We assessed outcomes by post to reduce the likelihood of inducing bias through face to face assessment, and we think it unlikely that the magnitude, consistency, and persistence of the effect on our principal outcome measure could be explained by response bias. We did not see significant or persistent effects with our secondary measures of instrumental activities of daily living ability, leisure activity, or psychological wellbeing, but due to our sample size we could not exclude moderate treatment benefits in activities of daily living ability. Observer bias in clinical trials has been shown to be unlikely when assessing outcomes by post.10
Our recruitment rate indicates that there is likely to be a sufficient number of people in other health districts to make it worthwhile setting up services to deliver the intervention elsewhere. The high adherence to the trial protocol and the relatively small number of visits for occupational therapy suggests that the intervention is feasible within a NHS or similar healthcare setting (for example, community rehabilitation teams).
Our findings are likely to apply to the delivery of the intervention by other motivated occupational therapists who have been trained to provide the sorts of interventions used in this study. Our findings may not, however, apply to services delivered by untrained staff, to treatments that are considerably shorter than in our study, or to where one or more elements of the intervention cannot be provided, such as access to aids and equipment.
Our findings that occupational therapy can improve outdoor mobility are novel, but they are compatible with existing evidence that supports the use of community rehabilitation services after stroke11 and targeted interventions from an occupational therapist.12
What is already known on this topic
The quality of life of many people after stroke is poor because they are housebound
What this study adds
A brief intervention by an occupational therapist improves outdoor mobility in community dwelling people after stroke
The intervention includes the provision of information, aids, and appliances, and approaches to overcoming fear
The intervention is likely to be feasible in many healthcare settings
Footnotes
We thank the participants, the primary care services who searched their records for people with stroke and sent letters on our behalf, Carol Coupland (lecturer in statistics) who provided statistical assistance, and Trent Focus, Primary Care Research network for promoting the research in the primary care setting.

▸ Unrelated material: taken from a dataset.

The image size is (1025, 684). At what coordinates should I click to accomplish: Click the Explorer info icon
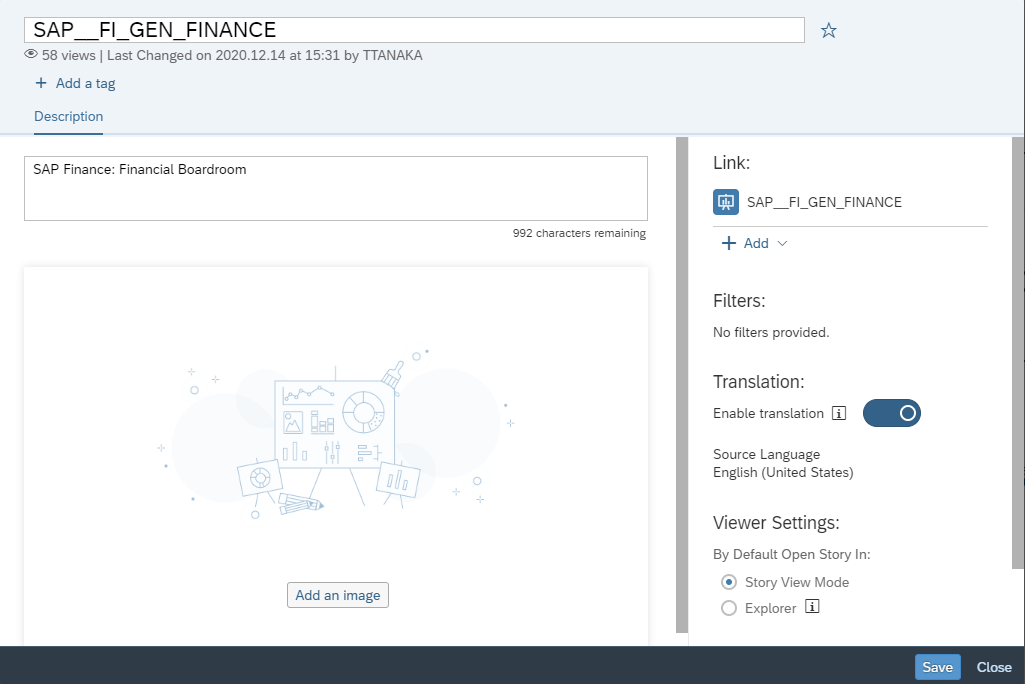click(x=812, y=607)
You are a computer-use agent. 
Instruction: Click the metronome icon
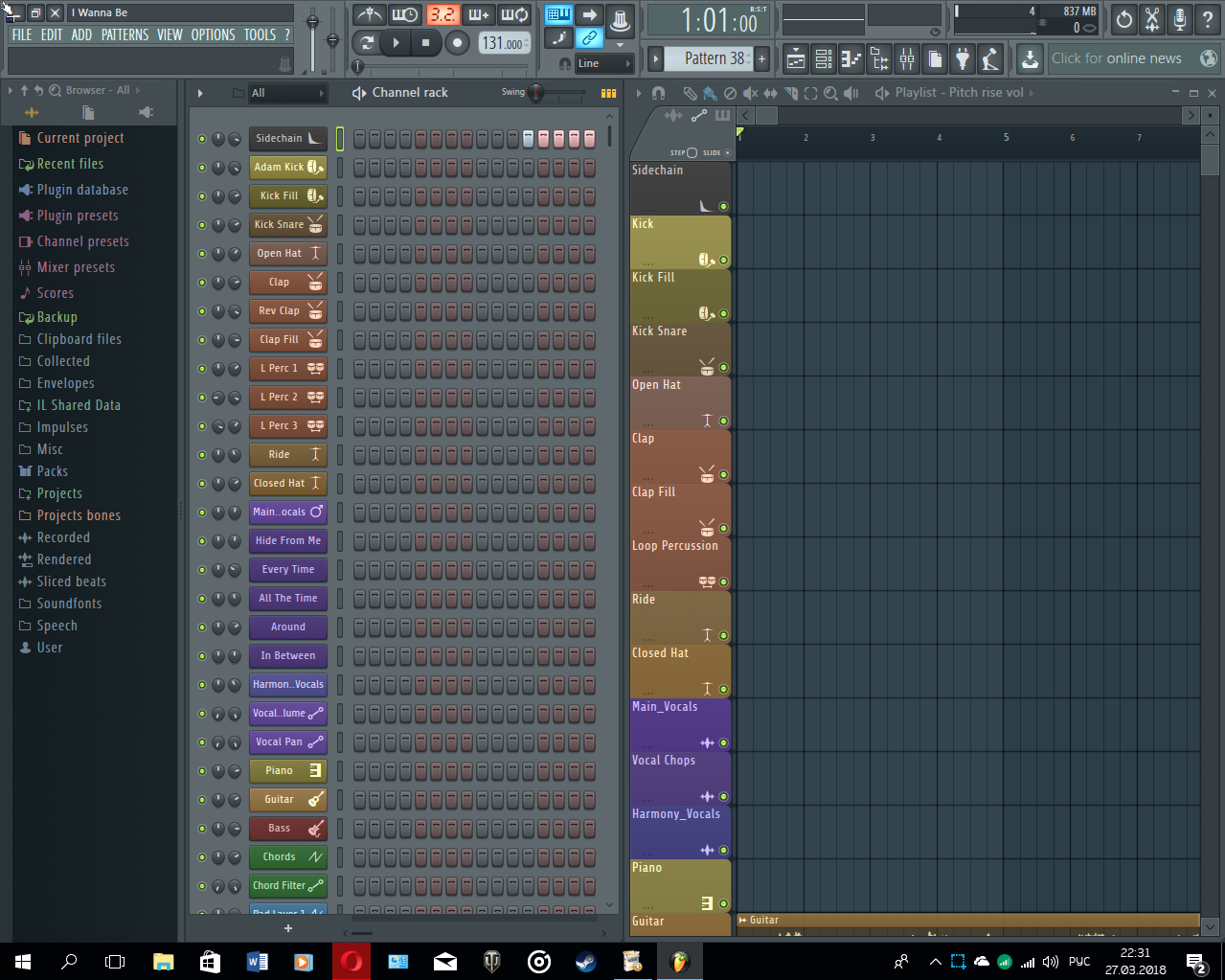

Contributors PAL had the idea for the study, secured funding, obtained ethical approval, conducted and analysed the study, and contributed to writing the manuscript. JRFG advised over study design, supervised PAL, helped with analysis, and drafted the manuscript; he is guarantor. AA advised over study design, supervised PAL, advised over analysis, and contributed to the preparation of the manuscript. MFW advised over study design and analysis and contributed to the preparation of the manuscript. JD advised over study design, access to patients and recruitment, interpretation of findings, and preparation of the manuscript. LG advised over study design, analysis, interpretation, and preparation of the manuscript.
Funding The NHS research and development department funded the study through a National Primary Care Researcher Development Award to PAL.
Competing interests None declared.
Ethical approval Ethical approval was obtained from the Nottingham Queen's Medical Centre ethics committee (HC060001).